Efficiency is gained. But individual privacy is lost. This is reason enough for some opponents to call for a ban on such technology.

As Samuel notes, part of the problem is that facial-recognition technology is being marketed to ordinary people as a convenient tool, with a veneer of futuristic sleekness. At a kiosk in an airport in China, facial-recognition tech can scan your face and provide your flight status. In some U.S. airports, JetBlue is using facial-recognition technology to make the boarding pass irrelevant.

Some consumers might not consider the implications should such technology become ubiquitous.

But uncritical acceptance by the general population of some uses of the technology does not mean that there is no need for regulations or even bans. Yes, cellphones have cameras and many people disclose personal information on social media platforms, so there is no universal presumption of privacy. But the right remains. And the harm of surveillance grows.

Scholarly studies have extensively documented the impacts of surveillance on society and its chilling effects on democracy. And in nondemocratic societies, the ability to navigate everyday life without constant surveillance is crucial for citizens to survive and thrive.

Ban or regulate?

Some tech companies seem unconcerned about the implications of facial-recognition technology and, with few rules in place, have started to market their technology to law enforcement. For example, Amazon has sold facial-recognition technology to U.S. police forces, even though there is evidence that the product is inaccurate and has other weaknesses, particularly related to bias. Microsoft and others have called for better regulations.

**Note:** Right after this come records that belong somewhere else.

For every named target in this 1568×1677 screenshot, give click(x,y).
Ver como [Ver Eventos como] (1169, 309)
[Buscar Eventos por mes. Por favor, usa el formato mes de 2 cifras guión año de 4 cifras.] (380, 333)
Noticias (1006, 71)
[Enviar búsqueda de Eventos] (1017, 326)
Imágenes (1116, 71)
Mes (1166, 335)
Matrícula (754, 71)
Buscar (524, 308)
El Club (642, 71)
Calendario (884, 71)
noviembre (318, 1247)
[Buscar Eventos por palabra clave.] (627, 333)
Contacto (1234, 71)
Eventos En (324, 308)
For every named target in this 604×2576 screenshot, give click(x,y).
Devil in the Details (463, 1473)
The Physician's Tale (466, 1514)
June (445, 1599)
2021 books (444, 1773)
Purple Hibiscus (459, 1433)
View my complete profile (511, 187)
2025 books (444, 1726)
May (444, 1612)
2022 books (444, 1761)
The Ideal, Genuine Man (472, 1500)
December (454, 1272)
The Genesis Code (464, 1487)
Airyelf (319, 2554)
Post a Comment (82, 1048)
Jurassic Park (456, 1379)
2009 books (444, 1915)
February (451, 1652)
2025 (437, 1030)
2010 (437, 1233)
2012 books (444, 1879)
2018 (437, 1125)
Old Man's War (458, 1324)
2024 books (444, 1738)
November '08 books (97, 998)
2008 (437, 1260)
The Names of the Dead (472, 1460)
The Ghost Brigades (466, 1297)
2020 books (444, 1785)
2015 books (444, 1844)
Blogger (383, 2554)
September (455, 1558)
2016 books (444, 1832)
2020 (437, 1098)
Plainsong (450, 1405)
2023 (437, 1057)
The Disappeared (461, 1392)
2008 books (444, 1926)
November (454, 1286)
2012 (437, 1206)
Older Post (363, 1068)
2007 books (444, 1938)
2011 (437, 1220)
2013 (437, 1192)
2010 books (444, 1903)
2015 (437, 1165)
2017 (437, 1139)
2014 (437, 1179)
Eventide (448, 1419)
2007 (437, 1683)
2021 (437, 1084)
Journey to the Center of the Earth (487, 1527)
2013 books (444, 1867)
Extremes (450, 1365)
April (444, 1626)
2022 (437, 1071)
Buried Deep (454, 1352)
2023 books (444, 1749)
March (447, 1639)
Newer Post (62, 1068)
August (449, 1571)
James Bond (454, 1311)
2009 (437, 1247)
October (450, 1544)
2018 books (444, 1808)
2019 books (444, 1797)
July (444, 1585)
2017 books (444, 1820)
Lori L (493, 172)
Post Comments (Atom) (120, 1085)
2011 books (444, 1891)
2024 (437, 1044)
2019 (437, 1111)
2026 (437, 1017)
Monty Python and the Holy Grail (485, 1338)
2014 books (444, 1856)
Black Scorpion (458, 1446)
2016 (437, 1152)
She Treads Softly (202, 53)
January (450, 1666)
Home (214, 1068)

But will regulation be enough? A new report from the Georgetown Law Center on Privacy and Technology, Garbage In, Garbage Out: Face Recognition on Flawed Data, reveals that U.S. police forces have altered images, uploaded forensic sketches, and edited computer-generated images to “increase the likelihood that the system returns possible matches.”

According to this report, it is difficult to know how widespread these practices are, but they will surely increase as more police and security services obtain the technology.

We must remain aware that the technology is imperfect. Efforts to improve accuracy have not addressed the original problem of the biased data that is fed into the facial-recognition algorithms. Nor have vulnerabilities to hacking and other cyberattacks been eliminated or minimized.

Finally, we must consider the possible adoption of facial-recognition technology by the military. Countries that are developing autonomous weapons argue that facial-recognition and similar technologies will distinguish civilians from combatants, lessening collateral damage. But minorities and other innocents under threat fear that they will find it even harder to hide from persecution.
Cities, countries, and the global community must acknowledge the different and possibly harmful ways in which various regimes could use this technology. We must all contemplate how it might change warfare and affect civilians in conflict zones.

After such acknowledgement and contemplation, we might all determine that, in the end, only a ban will protect ordinary civilians from an unprecedented degree of surveillance, which could result in the loss of privacy and freedom and even life itself.